Law360 (June 11, 2019, 3:47 PM EDT) — Rapidly growing interest in therapies and consumer products that include cannabis-derived compounds, including cannabidiol, recently spurred the U.S. Food and Drug Administration to hold its first public hearing on cannabis regulation in May. The FDA’s hearing comes in the wake of the 2018 Farm Bill, which declassified “hemp” as a controlled substance. While the contours of what is now federally legal under the Farm Bill continue to evolve, the arms race for cannabis intellectual property is already underway and is likely to intensify as the regulatory landscape matures and federally approved pathways are defined.

As one example, cannabis patent portfolios have been at the center of several acquisitions in this space, and cannabis is quickly becoming an industry where cutting-edge biotechnology, informatics and branding are driving competition and valuation.[1] Indeed, several recent legal developments have thrust cannabis intellectual property into the spotlight, all of which suggest that, properly secured, federally protected intellectual property is both available and enforceable.

Here we provide an overview of these legal developments, some takeaways from the FDA’s cannabis hearing, and an assessment of how both are expected to impact the cannabis industry.

Overview of the Cannabis IP Landscape

A frequently asked question when it comes to cannabis intellectual property is whether the legal status of cannabis matters. The short answer is that it varies depending on the type of intellectual property and whether it is state or federal. Here we focus on federal intellectual property, which is typically viewed as the most commercially valuable given its national scope.

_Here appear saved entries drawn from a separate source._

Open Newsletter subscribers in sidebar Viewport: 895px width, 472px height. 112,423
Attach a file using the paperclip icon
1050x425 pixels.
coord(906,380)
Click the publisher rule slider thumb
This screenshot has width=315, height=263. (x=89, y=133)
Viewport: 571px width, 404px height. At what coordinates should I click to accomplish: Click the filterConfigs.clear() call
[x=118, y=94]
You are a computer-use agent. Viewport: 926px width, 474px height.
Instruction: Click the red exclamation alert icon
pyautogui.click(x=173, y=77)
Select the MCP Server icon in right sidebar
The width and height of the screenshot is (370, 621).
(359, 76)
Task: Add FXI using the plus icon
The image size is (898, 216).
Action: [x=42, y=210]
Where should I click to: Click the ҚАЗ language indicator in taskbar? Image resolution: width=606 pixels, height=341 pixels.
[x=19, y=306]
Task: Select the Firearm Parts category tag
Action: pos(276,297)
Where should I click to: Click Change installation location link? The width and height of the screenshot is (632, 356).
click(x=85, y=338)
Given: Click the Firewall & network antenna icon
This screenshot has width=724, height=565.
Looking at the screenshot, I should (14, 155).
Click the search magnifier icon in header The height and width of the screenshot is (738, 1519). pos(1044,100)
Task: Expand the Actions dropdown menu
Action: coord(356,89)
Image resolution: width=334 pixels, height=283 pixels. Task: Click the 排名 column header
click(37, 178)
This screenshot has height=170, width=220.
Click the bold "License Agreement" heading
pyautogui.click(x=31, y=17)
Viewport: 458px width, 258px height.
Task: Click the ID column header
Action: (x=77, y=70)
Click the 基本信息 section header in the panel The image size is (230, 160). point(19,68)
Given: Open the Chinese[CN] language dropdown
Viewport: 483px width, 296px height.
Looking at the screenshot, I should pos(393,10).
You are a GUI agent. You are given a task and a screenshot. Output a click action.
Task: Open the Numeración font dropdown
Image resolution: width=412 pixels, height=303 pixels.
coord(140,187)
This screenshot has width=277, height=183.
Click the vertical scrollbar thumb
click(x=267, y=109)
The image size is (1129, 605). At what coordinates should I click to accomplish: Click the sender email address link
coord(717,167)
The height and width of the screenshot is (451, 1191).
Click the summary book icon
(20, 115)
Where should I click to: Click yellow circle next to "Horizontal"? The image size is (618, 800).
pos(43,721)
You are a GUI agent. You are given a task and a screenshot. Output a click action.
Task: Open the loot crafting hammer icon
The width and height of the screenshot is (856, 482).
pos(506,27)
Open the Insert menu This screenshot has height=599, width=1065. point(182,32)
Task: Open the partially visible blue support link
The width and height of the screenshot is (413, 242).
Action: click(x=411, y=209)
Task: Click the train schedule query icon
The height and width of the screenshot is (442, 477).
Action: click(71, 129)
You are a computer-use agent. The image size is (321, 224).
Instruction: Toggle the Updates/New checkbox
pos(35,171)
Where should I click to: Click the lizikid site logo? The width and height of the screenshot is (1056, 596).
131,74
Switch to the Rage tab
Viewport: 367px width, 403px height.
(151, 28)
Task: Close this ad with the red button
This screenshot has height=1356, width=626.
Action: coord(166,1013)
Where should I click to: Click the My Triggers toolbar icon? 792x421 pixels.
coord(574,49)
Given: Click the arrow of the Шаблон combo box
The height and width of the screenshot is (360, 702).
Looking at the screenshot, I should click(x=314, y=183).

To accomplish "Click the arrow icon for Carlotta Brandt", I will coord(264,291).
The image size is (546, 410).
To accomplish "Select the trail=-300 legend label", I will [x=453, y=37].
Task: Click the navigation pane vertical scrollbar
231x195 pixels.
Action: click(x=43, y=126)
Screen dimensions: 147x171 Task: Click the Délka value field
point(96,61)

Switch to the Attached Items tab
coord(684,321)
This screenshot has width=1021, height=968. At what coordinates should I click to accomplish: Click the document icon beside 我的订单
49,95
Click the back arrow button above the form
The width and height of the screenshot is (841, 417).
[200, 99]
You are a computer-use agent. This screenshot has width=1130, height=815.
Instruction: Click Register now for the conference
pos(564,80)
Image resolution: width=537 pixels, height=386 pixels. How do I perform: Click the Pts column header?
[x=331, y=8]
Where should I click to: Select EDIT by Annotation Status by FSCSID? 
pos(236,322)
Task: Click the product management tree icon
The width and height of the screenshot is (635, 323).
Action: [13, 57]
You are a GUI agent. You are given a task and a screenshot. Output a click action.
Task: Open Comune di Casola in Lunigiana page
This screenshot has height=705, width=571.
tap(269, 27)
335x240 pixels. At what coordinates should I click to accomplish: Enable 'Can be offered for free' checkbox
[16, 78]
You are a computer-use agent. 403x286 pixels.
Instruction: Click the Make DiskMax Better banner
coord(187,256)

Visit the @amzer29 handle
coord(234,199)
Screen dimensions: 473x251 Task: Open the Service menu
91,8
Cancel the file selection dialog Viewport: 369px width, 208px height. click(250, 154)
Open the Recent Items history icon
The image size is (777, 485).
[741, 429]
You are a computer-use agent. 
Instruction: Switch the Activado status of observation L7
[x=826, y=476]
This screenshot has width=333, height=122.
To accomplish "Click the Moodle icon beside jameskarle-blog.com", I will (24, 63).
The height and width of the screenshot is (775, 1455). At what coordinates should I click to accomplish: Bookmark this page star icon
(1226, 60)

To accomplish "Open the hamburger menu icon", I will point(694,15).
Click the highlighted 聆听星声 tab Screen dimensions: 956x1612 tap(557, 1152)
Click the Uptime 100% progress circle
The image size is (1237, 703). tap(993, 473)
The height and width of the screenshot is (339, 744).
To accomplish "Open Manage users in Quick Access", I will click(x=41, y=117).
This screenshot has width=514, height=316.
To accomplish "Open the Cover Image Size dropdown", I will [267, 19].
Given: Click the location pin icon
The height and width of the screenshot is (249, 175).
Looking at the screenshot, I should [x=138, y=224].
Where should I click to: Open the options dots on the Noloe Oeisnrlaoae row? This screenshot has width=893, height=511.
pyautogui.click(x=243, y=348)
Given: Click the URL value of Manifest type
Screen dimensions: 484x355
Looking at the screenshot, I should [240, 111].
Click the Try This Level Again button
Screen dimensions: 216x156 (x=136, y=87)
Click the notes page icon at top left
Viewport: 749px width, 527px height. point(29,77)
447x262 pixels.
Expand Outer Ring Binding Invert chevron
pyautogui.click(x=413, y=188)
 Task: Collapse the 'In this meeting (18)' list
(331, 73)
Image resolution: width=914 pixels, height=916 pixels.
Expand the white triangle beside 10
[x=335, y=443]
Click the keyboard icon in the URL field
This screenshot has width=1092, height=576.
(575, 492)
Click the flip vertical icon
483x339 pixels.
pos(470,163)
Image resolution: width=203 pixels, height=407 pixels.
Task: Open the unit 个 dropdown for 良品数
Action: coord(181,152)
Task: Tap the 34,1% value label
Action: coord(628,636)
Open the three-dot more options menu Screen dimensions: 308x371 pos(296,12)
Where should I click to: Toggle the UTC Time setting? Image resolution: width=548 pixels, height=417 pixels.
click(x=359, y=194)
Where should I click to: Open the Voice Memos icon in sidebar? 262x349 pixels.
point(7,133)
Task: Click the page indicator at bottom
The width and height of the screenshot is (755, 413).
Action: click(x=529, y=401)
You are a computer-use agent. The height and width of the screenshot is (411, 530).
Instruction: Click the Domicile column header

The illegal status of cannabis does not matter when it comes to patents (utility, design and plant). Courts have largely rejected the notion that inventions are unpatentable or invalid on the basis that “they are principally designed to serve immoral or illegal purposes.”[2] Consistent with this, the U.S. Patent and Trademark Office has already issued hundreds of patents covering cannabis products, their derivatives, production processes and methods of use. The USPTO has done so without regard to whether making, using, or selling that subject matter would violate federal laws.[3] Thus, patents offer a legal-status-independent avenue for protecting cannabis inventions despite federal laws criminalizing possession of most cannabis products.

Two recent legal developments have reinforced the viability of cannabis patents. First, in January 2019, the USPTO upheld the patentability of several claims following an inter partes review of GW Pharmaceuticals PLC’s patent relating to the drug Epidiolex, which is the first (and is still presently the only) FDA-approved cannabis-derived pharmaceutical.[4] Second, in April 2019, Judge William Martinez in the U.S. District Court for the District of Colorado upheld UCANN’s patent claims covering liquid cannabinoid formulations in a patent infringement suit.[5] The survival of these patent claims supports that cannabis inventions are patentable and enforceable in federal venues.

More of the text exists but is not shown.